Prompt: From the line with "Accueil (115, 168)" through the line with "Se connecter (867, 2523)", inclusive, return each line of the data below exactly and leave the rest out.

START Working data

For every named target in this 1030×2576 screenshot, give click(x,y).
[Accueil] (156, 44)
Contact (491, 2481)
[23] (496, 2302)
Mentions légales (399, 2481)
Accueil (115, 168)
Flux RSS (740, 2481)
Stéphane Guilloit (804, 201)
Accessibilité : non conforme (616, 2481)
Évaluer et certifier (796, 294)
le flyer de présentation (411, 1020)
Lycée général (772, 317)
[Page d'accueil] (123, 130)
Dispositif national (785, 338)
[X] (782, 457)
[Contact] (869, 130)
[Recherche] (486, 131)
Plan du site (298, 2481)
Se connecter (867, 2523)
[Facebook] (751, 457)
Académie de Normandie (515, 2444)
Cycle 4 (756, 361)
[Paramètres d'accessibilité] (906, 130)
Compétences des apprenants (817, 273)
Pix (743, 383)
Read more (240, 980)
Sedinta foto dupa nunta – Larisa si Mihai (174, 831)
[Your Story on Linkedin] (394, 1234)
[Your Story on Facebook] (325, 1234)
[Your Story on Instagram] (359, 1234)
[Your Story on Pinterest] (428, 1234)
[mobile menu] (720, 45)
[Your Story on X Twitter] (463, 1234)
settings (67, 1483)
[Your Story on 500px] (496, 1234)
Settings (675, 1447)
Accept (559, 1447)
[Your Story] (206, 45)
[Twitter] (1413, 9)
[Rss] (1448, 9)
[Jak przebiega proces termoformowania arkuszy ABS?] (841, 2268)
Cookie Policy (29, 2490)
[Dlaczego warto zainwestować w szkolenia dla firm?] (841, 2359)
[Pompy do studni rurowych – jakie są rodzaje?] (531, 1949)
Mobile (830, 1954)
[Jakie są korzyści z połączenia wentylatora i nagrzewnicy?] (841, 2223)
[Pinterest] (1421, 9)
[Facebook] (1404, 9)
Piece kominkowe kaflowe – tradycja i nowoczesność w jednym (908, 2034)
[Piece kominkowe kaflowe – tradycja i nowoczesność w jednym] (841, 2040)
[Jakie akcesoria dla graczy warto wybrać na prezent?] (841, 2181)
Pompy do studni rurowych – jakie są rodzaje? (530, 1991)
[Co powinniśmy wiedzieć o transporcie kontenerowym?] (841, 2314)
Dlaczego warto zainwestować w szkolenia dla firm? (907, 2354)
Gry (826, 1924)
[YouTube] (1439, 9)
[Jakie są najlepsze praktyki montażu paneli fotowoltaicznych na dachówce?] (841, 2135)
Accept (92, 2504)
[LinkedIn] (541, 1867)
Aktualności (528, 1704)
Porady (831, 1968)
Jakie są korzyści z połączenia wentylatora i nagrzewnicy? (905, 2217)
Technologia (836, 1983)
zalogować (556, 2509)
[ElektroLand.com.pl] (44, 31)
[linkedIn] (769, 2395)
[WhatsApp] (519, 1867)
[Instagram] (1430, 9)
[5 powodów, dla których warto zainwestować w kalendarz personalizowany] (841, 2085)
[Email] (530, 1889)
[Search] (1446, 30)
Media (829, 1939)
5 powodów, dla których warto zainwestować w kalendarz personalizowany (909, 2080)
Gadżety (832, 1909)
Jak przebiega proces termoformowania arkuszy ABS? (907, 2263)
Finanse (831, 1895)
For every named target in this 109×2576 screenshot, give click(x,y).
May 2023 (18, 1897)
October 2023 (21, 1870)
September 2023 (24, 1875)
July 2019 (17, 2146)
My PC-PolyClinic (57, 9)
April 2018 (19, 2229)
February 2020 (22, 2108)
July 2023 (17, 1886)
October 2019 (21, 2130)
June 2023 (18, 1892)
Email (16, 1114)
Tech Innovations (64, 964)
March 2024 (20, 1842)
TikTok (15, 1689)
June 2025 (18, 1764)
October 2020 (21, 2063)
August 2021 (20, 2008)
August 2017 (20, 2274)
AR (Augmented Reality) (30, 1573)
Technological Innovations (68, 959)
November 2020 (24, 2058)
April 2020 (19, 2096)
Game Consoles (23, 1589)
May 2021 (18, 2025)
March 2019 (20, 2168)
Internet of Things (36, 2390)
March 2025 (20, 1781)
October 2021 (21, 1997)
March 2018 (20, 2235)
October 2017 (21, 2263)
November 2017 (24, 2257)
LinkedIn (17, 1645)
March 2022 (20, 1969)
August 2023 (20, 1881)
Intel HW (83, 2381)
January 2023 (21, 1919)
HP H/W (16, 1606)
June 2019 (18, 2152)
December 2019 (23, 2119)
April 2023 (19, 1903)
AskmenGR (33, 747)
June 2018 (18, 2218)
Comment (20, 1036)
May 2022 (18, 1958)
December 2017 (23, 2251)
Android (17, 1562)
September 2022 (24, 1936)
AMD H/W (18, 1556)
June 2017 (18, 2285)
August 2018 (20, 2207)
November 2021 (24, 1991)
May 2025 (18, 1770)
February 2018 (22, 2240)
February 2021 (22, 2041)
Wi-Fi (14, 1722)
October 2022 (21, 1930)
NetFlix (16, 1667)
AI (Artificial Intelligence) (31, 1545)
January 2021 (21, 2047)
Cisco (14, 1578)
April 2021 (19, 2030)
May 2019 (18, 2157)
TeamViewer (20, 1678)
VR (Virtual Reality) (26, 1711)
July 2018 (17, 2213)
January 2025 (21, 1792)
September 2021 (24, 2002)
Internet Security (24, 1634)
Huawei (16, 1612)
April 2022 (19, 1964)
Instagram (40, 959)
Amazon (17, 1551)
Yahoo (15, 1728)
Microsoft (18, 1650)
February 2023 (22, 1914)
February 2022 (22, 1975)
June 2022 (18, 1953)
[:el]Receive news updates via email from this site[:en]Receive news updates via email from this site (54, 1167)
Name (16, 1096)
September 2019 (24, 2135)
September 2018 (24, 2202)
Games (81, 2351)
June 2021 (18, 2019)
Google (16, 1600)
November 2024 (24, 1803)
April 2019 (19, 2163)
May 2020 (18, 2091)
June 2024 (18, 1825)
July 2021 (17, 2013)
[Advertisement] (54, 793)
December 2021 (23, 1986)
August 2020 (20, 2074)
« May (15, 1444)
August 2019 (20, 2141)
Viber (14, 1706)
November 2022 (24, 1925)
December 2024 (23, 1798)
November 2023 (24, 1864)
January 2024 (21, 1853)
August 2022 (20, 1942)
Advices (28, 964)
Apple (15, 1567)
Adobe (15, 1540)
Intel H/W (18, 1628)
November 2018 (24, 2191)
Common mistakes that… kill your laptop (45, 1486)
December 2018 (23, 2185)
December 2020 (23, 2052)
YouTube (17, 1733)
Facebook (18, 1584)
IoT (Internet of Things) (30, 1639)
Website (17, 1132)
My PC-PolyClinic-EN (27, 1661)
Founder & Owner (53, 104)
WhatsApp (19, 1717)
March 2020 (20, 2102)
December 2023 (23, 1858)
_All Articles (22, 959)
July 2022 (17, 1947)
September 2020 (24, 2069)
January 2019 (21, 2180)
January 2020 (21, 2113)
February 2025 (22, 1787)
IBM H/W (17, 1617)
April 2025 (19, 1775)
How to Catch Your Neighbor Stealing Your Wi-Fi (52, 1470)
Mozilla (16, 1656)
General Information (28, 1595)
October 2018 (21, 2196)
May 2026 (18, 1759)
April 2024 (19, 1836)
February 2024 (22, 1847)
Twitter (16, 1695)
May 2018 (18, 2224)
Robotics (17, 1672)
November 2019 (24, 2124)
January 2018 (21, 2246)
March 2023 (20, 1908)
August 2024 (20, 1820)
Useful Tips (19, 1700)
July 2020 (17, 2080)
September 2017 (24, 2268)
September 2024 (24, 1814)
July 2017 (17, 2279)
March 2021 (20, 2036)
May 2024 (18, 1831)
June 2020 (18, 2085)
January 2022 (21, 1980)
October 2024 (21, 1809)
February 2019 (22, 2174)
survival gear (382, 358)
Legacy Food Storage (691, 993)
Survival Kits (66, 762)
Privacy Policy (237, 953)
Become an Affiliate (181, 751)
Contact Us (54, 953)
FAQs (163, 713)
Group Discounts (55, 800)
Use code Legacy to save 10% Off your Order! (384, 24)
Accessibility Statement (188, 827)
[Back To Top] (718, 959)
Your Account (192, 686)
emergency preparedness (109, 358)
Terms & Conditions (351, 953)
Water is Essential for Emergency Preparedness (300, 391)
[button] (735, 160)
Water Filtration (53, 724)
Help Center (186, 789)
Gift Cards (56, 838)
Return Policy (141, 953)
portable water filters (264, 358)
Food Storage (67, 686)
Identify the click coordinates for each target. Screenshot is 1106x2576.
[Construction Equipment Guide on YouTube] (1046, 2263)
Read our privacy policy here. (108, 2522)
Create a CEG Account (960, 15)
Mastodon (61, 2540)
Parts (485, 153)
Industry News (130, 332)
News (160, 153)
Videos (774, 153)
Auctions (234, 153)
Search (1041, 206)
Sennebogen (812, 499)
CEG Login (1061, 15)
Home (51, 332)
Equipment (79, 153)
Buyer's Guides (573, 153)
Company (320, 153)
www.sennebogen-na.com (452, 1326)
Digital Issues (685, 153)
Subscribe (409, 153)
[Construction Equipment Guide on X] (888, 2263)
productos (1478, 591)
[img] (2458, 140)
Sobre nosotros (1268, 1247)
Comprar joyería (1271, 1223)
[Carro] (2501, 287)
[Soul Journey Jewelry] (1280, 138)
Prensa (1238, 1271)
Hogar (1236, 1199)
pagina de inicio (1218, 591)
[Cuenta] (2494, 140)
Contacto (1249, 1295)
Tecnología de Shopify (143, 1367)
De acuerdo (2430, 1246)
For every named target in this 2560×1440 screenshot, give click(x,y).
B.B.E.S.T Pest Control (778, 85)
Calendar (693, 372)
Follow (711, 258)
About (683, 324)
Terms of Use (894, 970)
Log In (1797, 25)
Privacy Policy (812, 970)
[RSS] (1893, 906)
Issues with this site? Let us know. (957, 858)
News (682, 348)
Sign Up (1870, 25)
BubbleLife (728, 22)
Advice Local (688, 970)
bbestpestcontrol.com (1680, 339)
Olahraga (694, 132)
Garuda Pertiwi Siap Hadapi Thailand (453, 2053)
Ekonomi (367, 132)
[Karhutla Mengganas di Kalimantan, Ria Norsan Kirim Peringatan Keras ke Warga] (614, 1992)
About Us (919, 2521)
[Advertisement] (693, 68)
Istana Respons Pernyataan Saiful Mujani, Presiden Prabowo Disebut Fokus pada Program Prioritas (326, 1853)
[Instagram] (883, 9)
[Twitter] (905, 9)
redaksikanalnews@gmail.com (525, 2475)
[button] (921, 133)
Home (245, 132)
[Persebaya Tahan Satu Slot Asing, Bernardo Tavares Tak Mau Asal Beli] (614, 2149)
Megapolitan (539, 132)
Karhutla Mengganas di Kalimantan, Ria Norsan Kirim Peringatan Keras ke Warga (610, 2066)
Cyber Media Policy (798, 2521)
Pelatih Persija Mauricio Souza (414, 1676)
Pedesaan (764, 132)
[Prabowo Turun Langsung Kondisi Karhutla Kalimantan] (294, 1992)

END Working data

Output for this exercise:
Accueil (115, 168)
Flux RSS (740, 2481)
Stéphane Guilloit (804, 201)
Accessibilité : non conforme (616, 2481)
Évaluer et certifier (796, 294)
le flyer de présentation (411, 1020)
Lycée général (772, 317)
[Page d'accueil] (123, 130)
Dispositif national (785, 338)
[X] (782, 457)
[Contact] (869, 130)
[Recherche] (486, 131)
Plan du site (298, 2481)
Se connecter (867, 2523)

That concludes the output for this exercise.